# HIIT Cardio...



## zubairkhan14 (Aug 4, 2004)

hey guys... i went on a discipline diet and worked out everyday and cardio for 25 min each day and lost a lot of fat... But I tried HIIT cardio for 2 days and i just don't feel the idea of doing something for 5 minutes and reaping the same benifit as something for 25 min so i went back to my old cardio...  My old cardio was on a elliptical ( i love elliptical ).. and i tried HIIT sprints on the treadmil.  Does anyone wanna vouch for HIIT cardio?  Can you guys give personal experiences with HIIT cardio?


----------



## Jodi (Aug 4, 2004)

Are you sure you are reaching your maximum intensity level?

http://www.musclemedia.com/training/hiit.asp

Will a mod in this forum please make this link a sticky already.


----------



## zubairkhan14 (Aug 4, 2004)

I saw that link... well see i start off with the jogging at 4 mph... when 25 seconds reach, i start pressing the button to increase the speed.  I'm kinda chubby and out of shape so i set the speed to 9 and run on it... when 55 seconds reaches, i turn the speed down to 4 again... do u know what i'm saying?


----------



## zubairkhan14 (Aug 5, 2004)

hello, anyone reply


----------



## fantasma62 (Aug 5, 2004)

I am not very big (well, I am very big, but that neither here nor there) on doing HIIT on a treadmill.  My suggestion is to try doing it on a track, or maybe on a park.  Somewhere where you can concentrate on running and forget about pressing the little button on the threadmill.  I think it'll do you much good to do it that way.

That's just my thought...


----------



## cjrmack (Aug 5, 2004)

Being I live in the desert where it is 115 almost everyday in the summer I have to do it on a treadmill. Think sprinting is sprinting whether you are on a treadmill or not but I will admit if I could I would prefer to do it elsewhere and advise to be very careful because sprinting on a treadmill can be a little hairy.


----------



## Rocco32 (Aug 5, 2004)

Sprinting on a treadmill is NOT the same as sprinting on the track IMO. But you do what you gotta do. If I was confined to a gym I'd do HIIT on recumbant bike. I've done it on the bike, elliptical, treadmill and track and find doing it on the track is by far the best and ass-kicking cardio HIIT session


----------



## fantasma62 (Aug 5, 2004)

rock4832 said:
			
		

> Sprinting on a treadmill is NOT the same as sprinting on the track IMO. But you do what you gotta do. If I was confined to a gym I'd do HIIT on recumbant bike. I've done it on the bike, elliptical, treadmill and track and find doing it on the track is by far the best and ass-kicking cardio HIIT session


Agreed 100%.

At least where I am at in Miami is humid.  It's pretty dry in the desert.  If you have to do it in the gym, I agree with Rock...


----------



## cjrmack (Aug 5, 2004)

Maybe I will have to start doing it early morning. I know what you are talking about. I remember doing it on the track in school and it really did kick your butt. It is hard to get up enough speed on the max speed on the treadmill. Maybe until it cools off a bit I will use the bike.


----------



## aztecwolf (Aug 5, 2004)

zubairkhan14 said:
			
		

> I saw that link... well see i start off with the jogging at 4 mph... when 25 seconds reach, i start pressing the button to increase the speed.  I'm kinda chubby and out of shape so i set the speed to 9 and run on it... when 55 seconds reaches, i turn the speed down to 4 again... do u know what i'm saying?

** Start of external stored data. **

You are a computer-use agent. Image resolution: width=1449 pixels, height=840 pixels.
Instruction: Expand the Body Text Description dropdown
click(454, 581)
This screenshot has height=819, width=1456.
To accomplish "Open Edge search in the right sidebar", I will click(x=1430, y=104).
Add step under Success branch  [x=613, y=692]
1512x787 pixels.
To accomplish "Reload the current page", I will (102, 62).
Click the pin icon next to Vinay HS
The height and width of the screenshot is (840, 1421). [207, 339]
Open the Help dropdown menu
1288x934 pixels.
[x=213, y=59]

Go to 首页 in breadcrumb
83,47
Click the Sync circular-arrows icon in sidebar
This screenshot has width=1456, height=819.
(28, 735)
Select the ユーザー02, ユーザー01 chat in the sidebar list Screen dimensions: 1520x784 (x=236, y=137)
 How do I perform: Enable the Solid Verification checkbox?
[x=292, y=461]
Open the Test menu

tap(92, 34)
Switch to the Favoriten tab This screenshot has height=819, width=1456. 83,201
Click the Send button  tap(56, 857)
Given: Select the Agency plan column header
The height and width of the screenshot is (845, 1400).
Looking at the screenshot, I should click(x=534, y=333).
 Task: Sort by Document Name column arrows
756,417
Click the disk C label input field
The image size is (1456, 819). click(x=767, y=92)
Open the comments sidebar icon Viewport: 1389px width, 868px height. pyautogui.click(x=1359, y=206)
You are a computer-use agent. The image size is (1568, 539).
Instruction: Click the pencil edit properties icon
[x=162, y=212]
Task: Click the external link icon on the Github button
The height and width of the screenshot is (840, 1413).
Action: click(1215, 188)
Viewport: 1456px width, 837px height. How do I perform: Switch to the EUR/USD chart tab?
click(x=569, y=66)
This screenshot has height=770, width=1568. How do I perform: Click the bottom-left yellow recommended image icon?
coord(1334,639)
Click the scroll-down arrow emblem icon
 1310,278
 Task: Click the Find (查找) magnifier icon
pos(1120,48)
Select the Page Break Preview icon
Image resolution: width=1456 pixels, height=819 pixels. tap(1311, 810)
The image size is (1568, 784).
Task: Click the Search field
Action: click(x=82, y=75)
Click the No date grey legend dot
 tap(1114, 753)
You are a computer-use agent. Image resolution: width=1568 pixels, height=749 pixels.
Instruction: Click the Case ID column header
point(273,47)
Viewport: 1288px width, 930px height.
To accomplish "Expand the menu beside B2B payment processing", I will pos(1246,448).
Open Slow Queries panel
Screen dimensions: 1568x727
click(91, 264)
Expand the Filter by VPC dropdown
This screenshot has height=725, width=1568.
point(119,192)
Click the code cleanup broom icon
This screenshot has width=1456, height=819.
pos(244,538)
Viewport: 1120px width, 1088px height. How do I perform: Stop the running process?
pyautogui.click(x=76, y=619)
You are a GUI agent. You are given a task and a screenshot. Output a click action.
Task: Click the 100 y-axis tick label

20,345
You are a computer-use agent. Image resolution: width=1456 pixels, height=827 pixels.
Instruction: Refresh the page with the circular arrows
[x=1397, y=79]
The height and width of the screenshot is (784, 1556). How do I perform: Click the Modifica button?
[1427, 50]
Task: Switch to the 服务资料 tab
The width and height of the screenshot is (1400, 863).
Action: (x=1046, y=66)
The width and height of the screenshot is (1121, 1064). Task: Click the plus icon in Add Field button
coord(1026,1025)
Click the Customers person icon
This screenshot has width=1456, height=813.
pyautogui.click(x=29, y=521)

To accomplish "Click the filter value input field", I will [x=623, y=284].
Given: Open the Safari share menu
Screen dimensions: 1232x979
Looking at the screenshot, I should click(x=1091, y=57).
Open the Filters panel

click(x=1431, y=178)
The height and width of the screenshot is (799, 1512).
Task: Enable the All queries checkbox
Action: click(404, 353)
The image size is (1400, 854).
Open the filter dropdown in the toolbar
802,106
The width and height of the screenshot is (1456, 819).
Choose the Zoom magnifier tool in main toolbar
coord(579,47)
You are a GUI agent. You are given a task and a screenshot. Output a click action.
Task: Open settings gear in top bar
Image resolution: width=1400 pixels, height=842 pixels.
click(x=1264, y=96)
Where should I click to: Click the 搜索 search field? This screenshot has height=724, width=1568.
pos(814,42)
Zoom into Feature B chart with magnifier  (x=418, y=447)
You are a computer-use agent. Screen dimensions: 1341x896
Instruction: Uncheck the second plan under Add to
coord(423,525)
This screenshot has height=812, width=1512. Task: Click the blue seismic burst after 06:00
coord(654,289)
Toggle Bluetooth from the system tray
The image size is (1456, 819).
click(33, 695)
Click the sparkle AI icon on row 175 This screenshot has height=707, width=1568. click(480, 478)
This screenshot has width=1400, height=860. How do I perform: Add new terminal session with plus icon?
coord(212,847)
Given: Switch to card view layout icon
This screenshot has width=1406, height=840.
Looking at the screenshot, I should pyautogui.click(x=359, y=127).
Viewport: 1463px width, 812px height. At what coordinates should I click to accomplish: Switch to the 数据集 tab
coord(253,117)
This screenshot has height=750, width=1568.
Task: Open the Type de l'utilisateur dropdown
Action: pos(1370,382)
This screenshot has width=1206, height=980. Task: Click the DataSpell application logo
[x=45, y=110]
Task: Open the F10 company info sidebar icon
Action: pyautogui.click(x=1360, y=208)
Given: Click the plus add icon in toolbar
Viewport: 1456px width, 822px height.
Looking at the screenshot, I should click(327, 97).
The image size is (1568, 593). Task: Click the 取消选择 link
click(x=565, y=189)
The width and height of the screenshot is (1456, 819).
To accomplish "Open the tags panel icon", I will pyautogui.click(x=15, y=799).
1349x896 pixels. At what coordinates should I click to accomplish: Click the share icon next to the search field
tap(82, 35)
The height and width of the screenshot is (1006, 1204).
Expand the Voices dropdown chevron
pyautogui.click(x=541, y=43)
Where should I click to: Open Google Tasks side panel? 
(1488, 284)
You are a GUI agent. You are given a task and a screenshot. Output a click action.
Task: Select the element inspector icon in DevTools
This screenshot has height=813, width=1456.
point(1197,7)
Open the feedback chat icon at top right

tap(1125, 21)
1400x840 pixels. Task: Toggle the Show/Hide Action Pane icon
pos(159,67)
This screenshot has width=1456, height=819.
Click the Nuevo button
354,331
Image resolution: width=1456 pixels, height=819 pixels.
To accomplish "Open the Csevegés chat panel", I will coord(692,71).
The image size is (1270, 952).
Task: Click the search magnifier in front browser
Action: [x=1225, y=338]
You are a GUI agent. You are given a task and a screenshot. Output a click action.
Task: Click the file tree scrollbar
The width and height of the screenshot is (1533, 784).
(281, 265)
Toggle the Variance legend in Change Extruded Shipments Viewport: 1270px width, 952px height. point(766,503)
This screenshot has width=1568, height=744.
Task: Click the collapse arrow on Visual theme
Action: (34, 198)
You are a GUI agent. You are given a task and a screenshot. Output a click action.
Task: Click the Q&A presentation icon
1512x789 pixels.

how many seconds then are you at speed 9, also try doing it on an incline, i do my hiit on the treadmill with a steep incline, otherwise it is just normal cardio for me.  What works well for me is to go .1 miles at slower speed, then .1 miles at faster speed, i might switch it up and go .15 miles at a faster speed.   It helps to get you out of the psychological mindset of always looking at the clock.  The bike is also a great way to do some hiit.


----------



## cjrmack (Aug 5, 2004)

What about doing it on a cross trainer?


----------



## trHawT (Aug 6, 2004)

I use the crosstrainer for HIIT.  I do 15 min. sessions after weight training 4X weekly.  I try not to overkill.  High Intensity Injury Torture.  Also, running on the track would give you better results.  On the track, you're going against the elements (e.g., wind), gravity--total resistance, compared to a walk-in-line treadmill or crosstrainer.  Sure you can add resistance to those machines, but it won't compare to sprinting/running/jogging.


----------



## garethhe (Jan 10, 2006)

I guess I'm the only one who actually prefers HIIT on the treadmill.  I like the instant feedback (I mean, knowing exactly what "all out" translates into in mph without needing a stopwatch and calculator).  I also enjoy the adrenaline rush that kicks in immediately after the "oh-%^@* am-i-gonna-fall-off" thought...it forces my body to kick in a little something extra.  I find that effect to be similar to participating in a foot race on a track, when someone is about to pass you by.  

Of course, doing HIIT on the track is physically more demanding, although putting the treadmill on a slight incline can minimize that discrepancy (I've heard 1.0% and 1.5% treadmill-incline is the equalizer...does anybody know any different?).


----------